Cependant, cette tendance ne doit pas masquer le fait que le réseau téléphonique est parfois disponible dans les transports en communs souterrains. Comme nous le verrons à travers les pratiques des 6 autres personnes, la consultation des services multimédia est bien possible sur certaines lignes du métro parisien. Nous observerons alors comment ces usagers développent des arts de faire experts pour contourner les problèmes liés à la réceptivité de ce réseau. À travers cette lecture pragmatique des activités de réception, nous verrons comment les utilisateurs main-tiennent leur utilisation en recherchant les moyens de visibiliser cette disponibilité du réseau. C’est ainsi que les problèmes de connexion vont faire de cette pratique télévisuelle une épreuve, réellement différente de la réception domiciliaire, dans la mesure où les médiations techniques donnant accès aux programmes sont visibilisées et, de ce fait, problématisées.

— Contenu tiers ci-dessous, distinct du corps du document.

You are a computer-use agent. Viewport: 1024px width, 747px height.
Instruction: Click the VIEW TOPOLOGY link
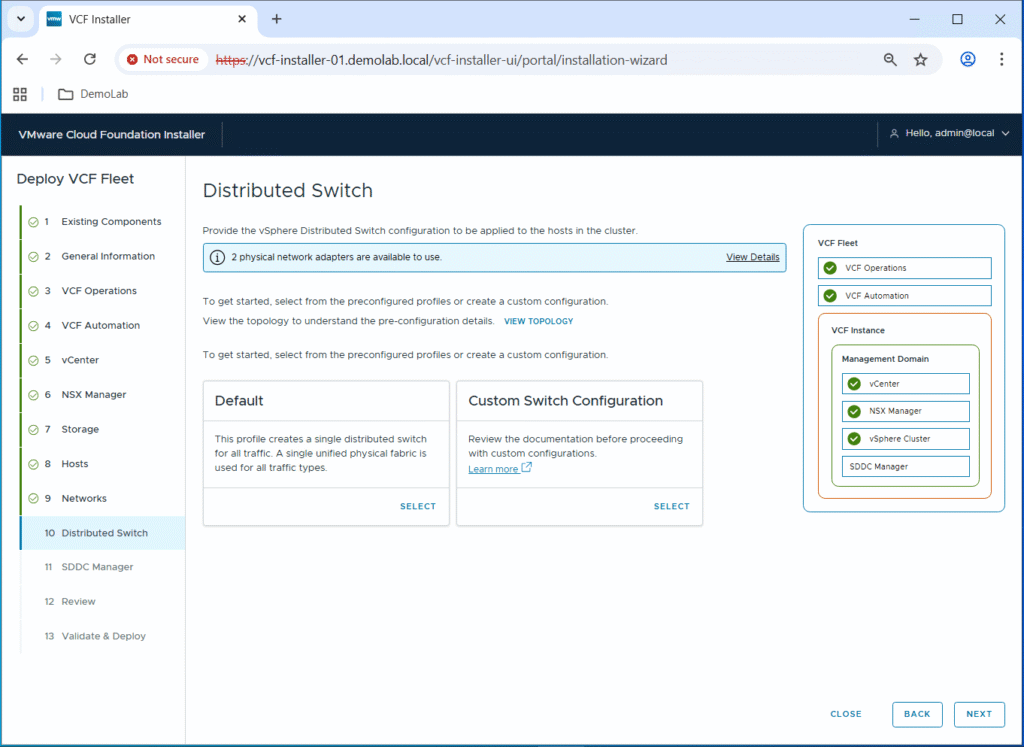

Comme les utilisateurs empruntent souvent le RER pour rejoindre leur lieu de travail, leurs temps de transport sont relativement longs (cf. tableau ci-dessous). C'est pourquoi, 9 des 15 personnes interrogées mettent plus de 30 minutes pour aller travailler. Cette durée les invite à exploiter leurs trajets quotidiens pour explorer de nouveaux modes de divertissement, au rang desquels nous avons sélectionné les services multimédia. La longueur des trajets a davantage d'impact sur les usages des plus de 25 ans car ils en profitent pour explorer un mode de divertissement complémentaire à leurs lectures. En revanche, la durée a moins d’impact sur les plus jeunes dans la mesure où ils développent des arts de faire experts pour regarder leurs programmes favoris dans des créneaux d'utilisation toujours plus brefs.

Figure 21 : Durée quotidienne de leur temps de transport

Notre échantillon pour cette deuxième étude est donc composé d’utilisateurs « avancés » qui sont multi-équipés en TIC et qui développent des pratiques d’information intensives. Ces individus ont majoritairement moins de 35 ans, ils sont diplômés du supérieur et exercent une activité professionnelle en région parisienne. Comme ils ont un profil spécifique, nous singulariserons à de multiples reprises nos observations en insistant sur le fait qu'elles s'adressent aux usagers technophiles. Cependant, cette catégorie d'utilisateurs, qui fait sens commun dans les études d'usages, contribue à reproduire une représentation qui est aujourd'hui erronée. Il existe en effet de plus en plus de femmes technophiles. Leurs usages sont spécifiques car elles s'orientent massivement vers la consultation de séries, une fois leur veille informationnelle réalisée, là où les jeunes hommes technophiles la prolongent autour des informations sportives. Dès lors, le sens que les hommes vont donner à leurs déplacements va davantage être marqué par ces deux registres de veilles informationnelles (news et sport) là où les femmes technophiles les inscriront davantage sous le signe du divertissement (news et séries).